Equipment Leases

Equipment Leases

September 15, 2010 | By Keith Martin in Washington, DC

Equipment leases will have to be put on balance sheets under a proposal the two accounting standards boards released in mid-August.

The proposal is expected to force lessees to bring $640 billion in leased assets back on to their books. Comments are being collected until December 15. The proposal will apply to existing leases once it takes effect. No effective date has been set yet, but speculation is it could take effect as early as June next year.

US companies that use GAAP accounting classify leases currently as “capital leases” or “operating leases” for book purposes. Capital leases are a form of financing and the obligation to pay rent is treated like debt. Operating leases are off balance sheet. An example of an operating lease is renting a car from Hertz or Avis.
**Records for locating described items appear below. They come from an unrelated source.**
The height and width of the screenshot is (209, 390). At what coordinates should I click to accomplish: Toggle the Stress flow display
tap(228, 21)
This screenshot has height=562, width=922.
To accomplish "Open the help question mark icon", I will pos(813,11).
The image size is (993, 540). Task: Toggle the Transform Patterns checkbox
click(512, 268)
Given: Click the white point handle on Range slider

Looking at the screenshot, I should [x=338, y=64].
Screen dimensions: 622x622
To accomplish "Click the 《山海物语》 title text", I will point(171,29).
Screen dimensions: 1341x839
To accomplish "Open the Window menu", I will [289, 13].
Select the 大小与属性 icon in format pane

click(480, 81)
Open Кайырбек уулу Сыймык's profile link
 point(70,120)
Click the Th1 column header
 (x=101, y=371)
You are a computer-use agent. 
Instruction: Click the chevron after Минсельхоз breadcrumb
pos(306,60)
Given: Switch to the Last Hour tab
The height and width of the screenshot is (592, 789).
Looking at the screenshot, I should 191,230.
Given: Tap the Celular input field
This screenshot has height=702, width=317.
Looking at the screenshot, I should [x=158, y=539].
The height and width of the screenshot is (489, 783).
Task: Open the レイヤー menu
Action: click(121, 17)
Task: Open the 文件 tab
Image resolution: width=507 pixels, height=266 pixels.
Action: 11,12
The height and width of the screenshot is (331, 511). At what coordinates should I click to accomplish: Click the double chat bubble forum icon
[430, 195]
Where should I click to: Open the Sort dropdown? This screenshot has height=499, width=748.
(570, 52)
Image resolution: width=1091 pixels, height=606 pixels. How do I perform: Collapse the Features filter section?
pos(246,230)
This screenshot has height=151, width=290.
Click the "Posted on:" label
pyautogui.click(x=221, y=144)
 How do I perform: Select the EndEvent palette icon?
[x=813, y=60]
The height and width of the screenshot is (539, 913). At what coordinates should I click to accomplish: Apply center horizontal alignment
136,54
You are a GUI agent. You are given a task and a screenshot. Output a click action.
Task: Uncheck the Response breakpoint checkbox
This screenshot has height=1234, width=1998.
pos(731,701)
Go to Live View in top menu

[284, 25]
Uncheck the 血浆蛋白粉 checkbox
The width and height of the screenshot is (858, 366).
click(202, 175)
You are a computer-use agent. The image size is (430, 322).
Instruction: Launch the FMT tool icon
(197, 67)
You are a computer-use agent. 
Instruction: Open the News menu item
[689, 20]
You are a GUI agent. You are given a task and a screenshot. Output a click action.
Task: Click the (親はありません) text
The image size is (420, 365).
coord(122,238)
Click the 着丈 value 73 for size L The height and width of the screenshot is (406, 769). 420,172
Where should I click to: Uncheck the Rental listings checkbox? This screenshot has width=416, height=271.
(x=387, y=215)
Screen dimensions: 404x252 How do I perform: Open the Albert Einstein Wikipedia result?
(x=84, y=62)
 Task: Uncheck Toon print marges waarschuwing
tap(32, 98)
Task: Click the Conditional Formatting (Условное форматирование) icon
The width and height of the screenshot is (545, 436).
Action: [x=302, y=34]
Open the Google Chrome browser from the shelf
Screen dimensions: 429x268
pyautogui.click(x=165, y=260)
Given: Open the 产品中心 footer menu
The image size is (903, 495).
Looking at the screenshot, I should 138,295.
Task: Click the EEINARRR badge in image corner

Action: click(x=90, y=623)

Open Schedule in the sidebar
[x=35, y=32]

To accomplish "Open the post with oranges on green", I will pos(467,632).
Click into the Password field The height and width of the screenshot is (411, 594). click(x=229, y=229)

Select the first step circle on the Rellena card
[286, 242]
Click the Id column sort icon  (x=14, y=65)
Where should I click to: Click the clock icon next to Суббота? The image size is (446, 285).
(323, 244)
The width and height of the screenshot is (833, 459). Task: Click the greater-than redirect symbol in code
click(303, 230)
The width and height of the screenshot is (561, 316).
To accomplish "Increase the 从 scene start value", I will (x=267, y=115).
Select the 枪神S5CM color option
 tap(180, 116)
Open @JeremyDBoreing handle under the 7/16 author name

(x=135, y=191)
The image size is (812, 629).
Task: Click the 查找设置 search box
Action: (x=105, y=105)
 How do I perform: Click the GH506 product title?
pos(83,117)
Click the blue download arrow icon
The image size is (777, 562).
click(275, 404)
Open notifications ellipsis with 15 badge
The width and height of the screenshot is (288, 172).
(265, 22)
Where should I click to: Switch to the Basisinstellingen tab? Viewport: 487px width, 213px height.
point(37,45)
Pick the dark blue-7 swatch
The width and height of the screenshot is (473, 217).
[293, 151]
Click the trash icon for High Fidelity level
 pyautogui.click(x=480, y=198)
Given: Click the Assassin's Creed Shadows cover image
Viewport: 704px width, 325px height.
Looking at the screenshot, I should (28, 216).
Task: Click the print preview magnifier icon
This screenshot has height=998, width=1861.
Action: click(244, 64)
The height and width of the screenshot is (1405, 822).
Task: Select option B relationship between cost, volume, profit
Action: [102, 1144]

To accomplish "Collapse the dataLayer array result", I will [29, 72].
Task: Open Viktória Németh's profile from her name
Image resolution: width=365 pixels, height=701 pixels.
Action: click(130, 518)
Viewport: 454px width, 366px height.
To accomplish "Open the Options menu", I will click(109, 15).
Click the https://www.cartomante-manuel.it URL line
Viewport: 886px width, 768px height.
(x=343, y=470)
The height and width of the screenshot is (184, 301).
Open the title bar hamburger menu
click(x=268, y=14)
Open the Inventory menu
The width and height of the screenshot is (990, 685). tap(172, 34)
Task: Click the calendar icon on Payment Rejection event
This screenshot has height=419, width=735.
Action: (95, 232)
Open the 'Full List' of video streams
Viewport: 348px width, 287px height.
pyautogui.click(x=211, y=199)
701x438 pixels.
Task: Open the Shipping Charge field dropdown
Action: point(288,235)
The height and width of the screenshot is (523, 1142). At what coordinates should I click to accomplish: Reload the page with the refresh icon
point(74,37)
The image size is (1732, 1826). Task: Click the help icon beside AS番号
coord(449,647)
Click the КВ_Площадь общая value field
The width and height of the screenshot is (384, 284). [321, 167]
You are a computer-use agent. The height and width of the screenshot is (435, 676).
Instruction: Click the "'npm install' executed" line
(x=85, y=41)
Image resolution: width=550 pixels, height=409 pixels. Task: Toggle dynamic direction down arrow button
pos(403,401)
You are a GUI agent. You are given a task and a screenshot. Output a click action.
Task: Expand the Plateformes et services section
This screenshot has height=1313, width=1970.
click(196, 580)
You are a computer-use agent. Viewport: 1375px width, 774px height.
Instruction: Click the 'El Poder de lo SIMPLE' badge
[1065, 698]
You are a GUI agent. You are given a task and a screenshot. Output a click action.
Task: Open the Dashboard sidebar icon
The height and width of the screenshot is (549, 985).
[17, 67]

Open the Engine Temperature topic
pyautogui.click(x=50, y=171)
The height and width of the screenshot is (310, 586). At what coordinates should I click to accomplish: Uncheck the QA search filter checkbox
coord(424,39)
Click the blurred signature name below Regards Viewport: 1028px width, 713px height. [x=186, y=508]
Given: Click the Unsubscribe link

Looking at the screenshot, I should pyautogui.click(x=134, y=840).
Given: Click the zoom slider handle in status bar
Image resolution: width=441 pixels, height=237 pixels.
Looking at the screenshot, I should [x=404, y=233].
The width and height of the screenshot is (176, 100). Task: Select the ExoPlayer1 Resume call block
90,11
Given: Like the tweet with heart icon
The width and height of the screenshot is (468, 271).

FASB and the IASB — the Financial Accounting Standards Board in the United States and the International Accounting Standards Board in London — made the proposal in a joint exposure draft. One goal is to bring reporting of leases in the United States in line with how they are treated in other countries. The boards also said that they felt they have an obligation to investors who have told the board the investors must add back lease obligations when evaluating public companies in order to get a true picture of how deeply the companies are indebted.

The new rules will make lessees who have been using operating leases look like they are carrying more debt. PricewaterhouseCoopers said it expects the proposal to add about 58% more debt to the average company’s balance sheet. This is a concern in the current economy with many companies already close to the edge in the amount of debt that lender covenants allow them to carry. At the same time, lessees may experience an increase in earnings if the rents are treated as equivalent to a debt rather than a running expense.

How lessors book the assets will depend on whether they are running a real rental business in substance where they keep getting the assets back. If yes, then a lessor would use a “derecognition” approach where it removes from its books the cost of the rights it has transferred to the lessee, but records the residual value as an asset. If not, the lessor will have to use a “performance” approach where it removes the asset entirely from its balance sheet, but has a liability to allow the lessee to use the asset. Lessors in both cases would record rental income over the lease term.

The lessee would have to record an obligation equal to the present value of the expected rental payments over the lease term. Both lessors and lessees would be required to use the longest lease term that is more likely than not to occur.

The proposal is expected to have a significant effect on the continued attractiveness of lease financing. However, interest among renewable energy developers in leasing in the United States is being driven currently by other factors than keeping obligations off balance sheets.